Wednesday, January 21, 2009

Barley, oops, Regular Risotto





A while back, Brandon decided he wanted to start experimenting with barley, so he found a few great sounding recipes from the Food Network site. While going through our collection of recipes trying to decide what to make this week, I came across this one for Barley Risotto with Roasted Winter Vegetables.

We headed to Trader Joe's, assuming barley would be easy to find there. Eh, not so much. We picked up some of the other ingredients, including the butternut squash, and figured we'd find the barley somewhere else. For some reason, B is totally opposed to Whole Foods (he claims the people who shop there are too douchey) so we only looked at Albertson's, to no avail. He gave up very easily and decided to adjust the recipe just using arborio rice instead. To my surprise, the rice had less calories than the barley.

We doubled the recipe so we could eat it all week. Other changes:

  • omitted celery root
  • used kale instead of mustard greens
  • used frozen chunks of butternut squash
  • added sun dried tomatoes
  • added some red pepper flake and garlic salt
  • only used a maybe 4 tablespoons of olive oil to sauté the onion and roast the carrots and squash, rather than the 8 tablespoons
Also, B has some aversion to not having any meat at all in his meal, so he decided to throw in one sausage, finely diced. In a bit of a callback to last week's jambalaya, we were very excited to find a chicken andouille at Trader Joe's. We actually bought it to use in this recipe for breakfast Sunday morning (it was soooooo good), so we had some leftovers. [Side note: He took them out of the package and put them in a baggy, but he claims they were only 160 cals each, so I choose to believe him.]
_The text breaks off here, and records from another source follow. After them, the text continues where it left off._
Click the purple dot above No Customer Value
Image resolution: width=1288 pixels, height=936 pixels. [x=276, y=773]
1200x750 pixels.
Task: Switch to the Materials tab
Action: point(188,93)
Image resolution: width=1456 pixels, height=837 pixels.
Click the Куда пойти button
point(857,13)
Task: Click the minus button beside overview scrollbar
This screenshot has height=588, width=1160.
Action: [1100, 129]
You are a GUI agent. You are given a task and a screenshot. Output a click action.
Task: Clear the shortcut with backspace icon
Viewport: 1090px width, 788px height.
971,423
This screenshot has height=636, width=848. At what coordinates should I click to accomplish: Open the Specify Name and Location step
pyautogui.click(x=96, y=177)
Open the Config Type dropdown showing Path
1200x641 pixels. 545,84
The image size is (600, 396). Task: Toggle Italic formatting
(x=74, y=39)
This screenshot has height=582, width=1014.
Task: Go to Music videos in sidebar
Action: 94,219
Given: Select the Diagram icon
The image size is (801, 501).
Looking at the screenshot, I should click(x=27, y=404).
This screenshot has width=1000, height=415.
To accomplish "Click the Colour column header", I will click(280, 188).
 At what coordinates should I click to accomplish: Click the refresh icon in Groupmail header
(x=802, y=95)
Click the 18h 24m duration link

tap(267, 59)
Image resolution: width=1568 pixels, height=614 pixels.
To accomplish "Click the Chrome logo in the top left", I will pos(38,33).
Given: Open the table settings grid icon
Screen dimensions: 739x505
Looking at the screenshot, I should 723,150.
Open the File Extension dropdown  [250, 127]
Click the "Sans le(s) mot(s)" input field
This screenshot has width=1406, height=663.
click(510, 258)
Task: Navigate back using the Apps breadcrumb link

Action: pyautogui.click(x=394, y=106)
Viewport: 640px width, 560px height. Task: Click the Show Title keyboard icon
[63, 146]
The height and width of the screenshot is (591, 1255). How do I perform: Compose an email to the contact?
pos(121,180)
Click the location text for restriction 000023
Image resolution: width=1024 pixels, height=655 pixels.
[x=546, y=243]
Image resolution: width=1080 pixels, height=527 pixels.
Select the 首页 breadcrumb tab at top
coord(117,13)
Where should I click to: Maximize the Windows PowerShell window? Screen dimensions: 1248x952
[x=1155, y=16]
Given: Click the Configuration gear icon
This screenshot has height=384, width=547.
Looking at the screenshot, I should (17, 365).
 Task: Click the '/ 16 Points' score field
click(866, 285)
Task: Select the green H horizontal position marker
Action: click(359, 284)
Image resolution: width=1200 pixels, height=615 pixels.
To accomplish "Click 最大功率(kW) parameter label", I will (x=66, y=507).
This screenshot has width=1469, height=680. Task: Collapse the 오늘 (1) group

Here's a pic of the incredible final product:



It was insanely delicious. I am a huge fan of butternut squash to begin with, and it really added a great little zing. Brandon is not much of a fan, and feels that it would have been better had we used fresh and roasted it with the skin on rather than frozen. The kale has also become a fave of mine; many props to Julie for introducing it to us. We put it in a soup a couple weeks ago, and it was just as good in this meal. It stays firm and crisp, and the flavor is a bit spicy. Unfortunately, B has a problem cutting it up, though, so the pieces are WAYYYY too big. However, that's the one and only complaint I have about this meal. I am still very curious how this would taste with the barley instead, but I guess the selling point on the barley would be the nutrition rather than the flavor.

According to my calculations, this actually turned out to have less calories than listed on the recipe, coming in at around 315 per serving. This was despite the added sausage! The one and a half cup servings aren't huge, but I found it very filling.

Brandon always says that he doesn't understand why people fear risotto and seem to think it's complicated or difficult, when all it takes is a lot of stirring. Don't be afraid to give it a shot! I even helped with the stirring for a while. Super easy!